By the turn of the 20th century, the Beth Israel had 22 member families, and an annual revenues of $600 (today $). It held services on Friday nights and Saturday mornings, and had round 20 children in its religious school. In 1902, the congregation constructed its first synagogue building, at the corner of Franklin and Spruce. By 1907, membership was 26 families, out of a total Washington Jewish population of around 200 individuals. Annual revenues were $3,000 (today $), and the religious school, which held classes daily, had 25 students. Emmy Award-winning film and television producer and director Bud Yorkin was a member as a youth in the 1920s and 1930s.

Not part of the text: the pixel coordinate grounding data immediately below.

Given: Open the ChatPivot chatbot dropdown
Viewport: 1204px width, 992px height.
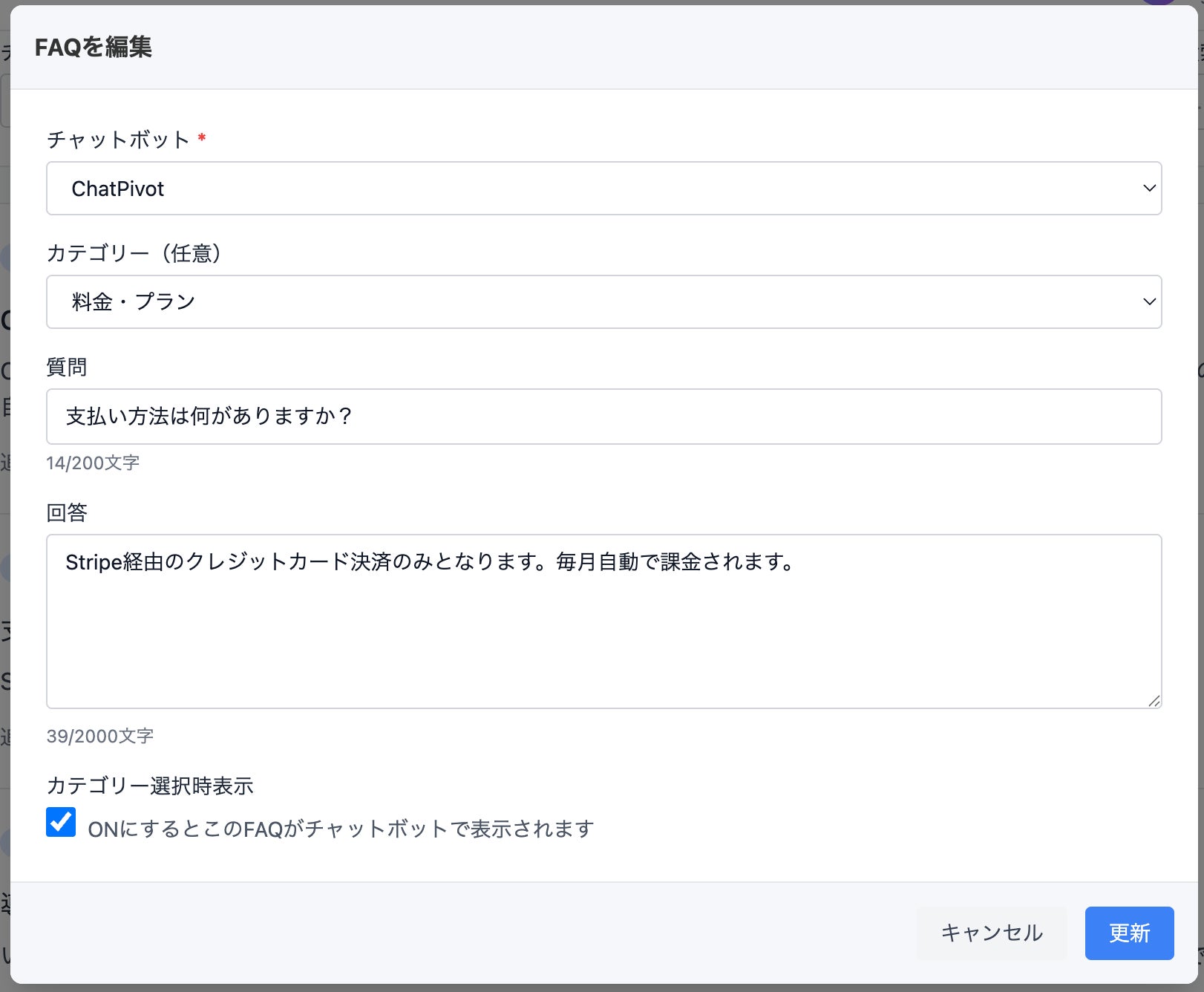Looking at the screenshot, I should [603, 189].
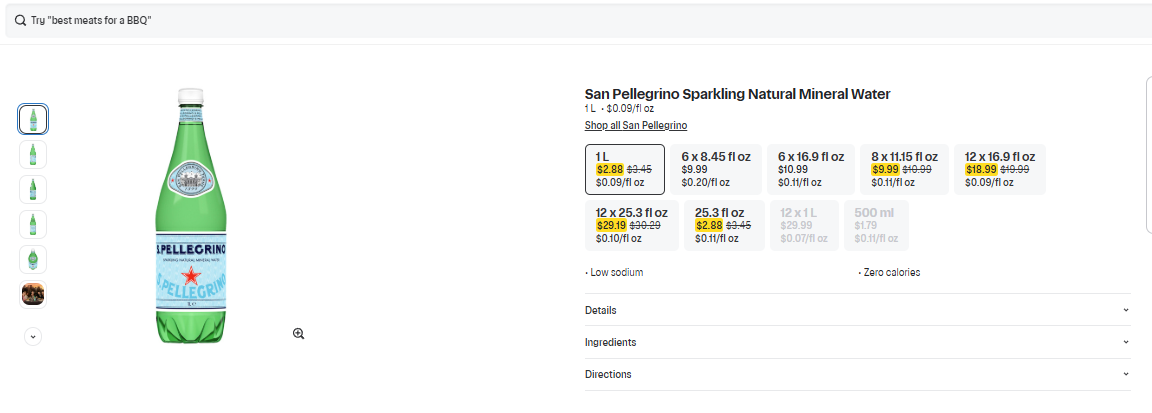This screenshot has height=413, width=1152.
Task: Pick the 12 x 16.9 fl oz pack
Action: coord(999,169)
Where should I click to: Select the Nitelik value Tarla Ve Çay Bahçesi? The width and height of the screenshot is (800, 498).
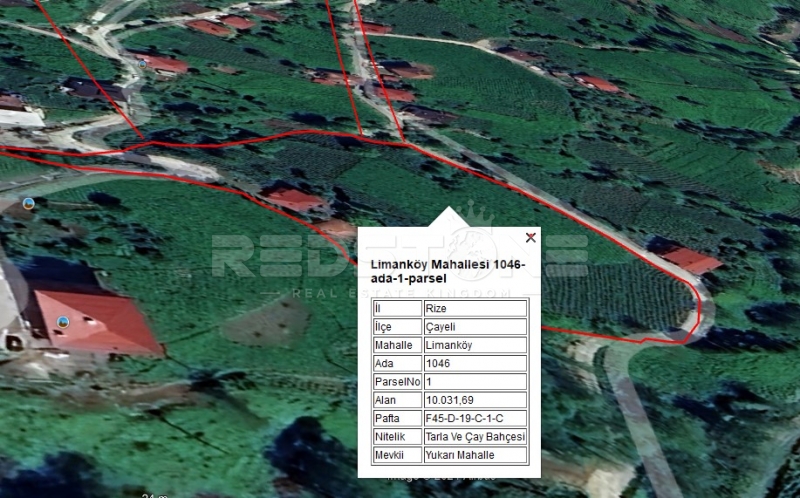pos(474,437)
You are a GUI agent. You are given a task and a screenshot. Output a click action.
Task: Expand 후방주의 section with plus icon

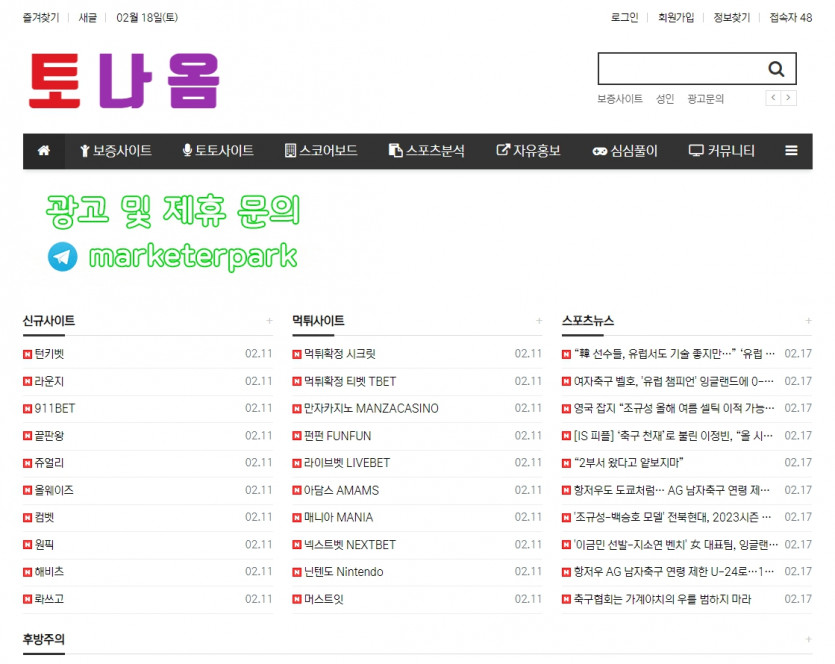pyautogui.click(x=809, y=639)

Goldfarb retired in 1941, becoming rabbi emeritus. He was succeeded as rabbi the following year by Maxwell Berger, described by Isaac Landman as "son of the chief rabbi of Toronto, Canada". Berger had previously served from 1940 to 1942 as the first permanent full-time rabbi of Beth El Congregation in Beckley, West Virginia.

==Events since 1955==
The congregation's current building at 265 North Avenue was dedicated in 1955. Designed by Alexander Sharove, it housed "two sanctuaries, classrooms, library, social hall, parlor, gymnasium/auditorium, and two kosher kitchens".

David J. Matzner was rabbi in the 1970s. Born in Wiesbaden, Germany in 1914, he received his rabbinic training first at the Jewish Teachers' Seminary in Duerzburg, then (from 1936 to 1938) at Yeshivat Torat Chayim in Jerusalem, where he was ordained. He returned to Weisbaden, working as sales representative, and was interned in several Nazi concentration camps during the Holocaust. He emigrated to the United States in 1950, serving as rabbi of Mount Sinai Congregation in Wausau, Wisconsin and Sons of Jacob Congregation in Waterloo, Iowa before coming to Beth Israel. He retired in 1978, returning to Israel for two years, before settling in Pompano Beach, Florida, where he died in 1986. A eulogy written by a former Beth Israel member in the Observer-Reporter described him as having "unique aura of sweetness and power".

David C. Novitsky was rabbi in the 2000s. A graduate of Touro Law Center, he was ordained in 1983 by the Rabbi Isaac Elchanan Theological Seminary of Yeshiva University. In addition to serving as a rabbi, he practiced as a litigation attorney for over 14 years, and is an adjunct instructor in the Religious Studies department of Washington & Jefferson College.

As of 2012, Beth Israel was the only synagogue in Washington County; and its rabbi was David Novitsky. However, in 2021 it was reported that the congregation placed the synagogue for sale, due to the impact of the COVID-19 pandemic, declining membership, and increased maintenance costs. $1.6 million was the listed sale price. It was reported that David Novitsky had ceased as rabbi of the congregation. The congregation sold its building in 2024 to the AMVETS and contents of the building were auctioned off in May, 2024.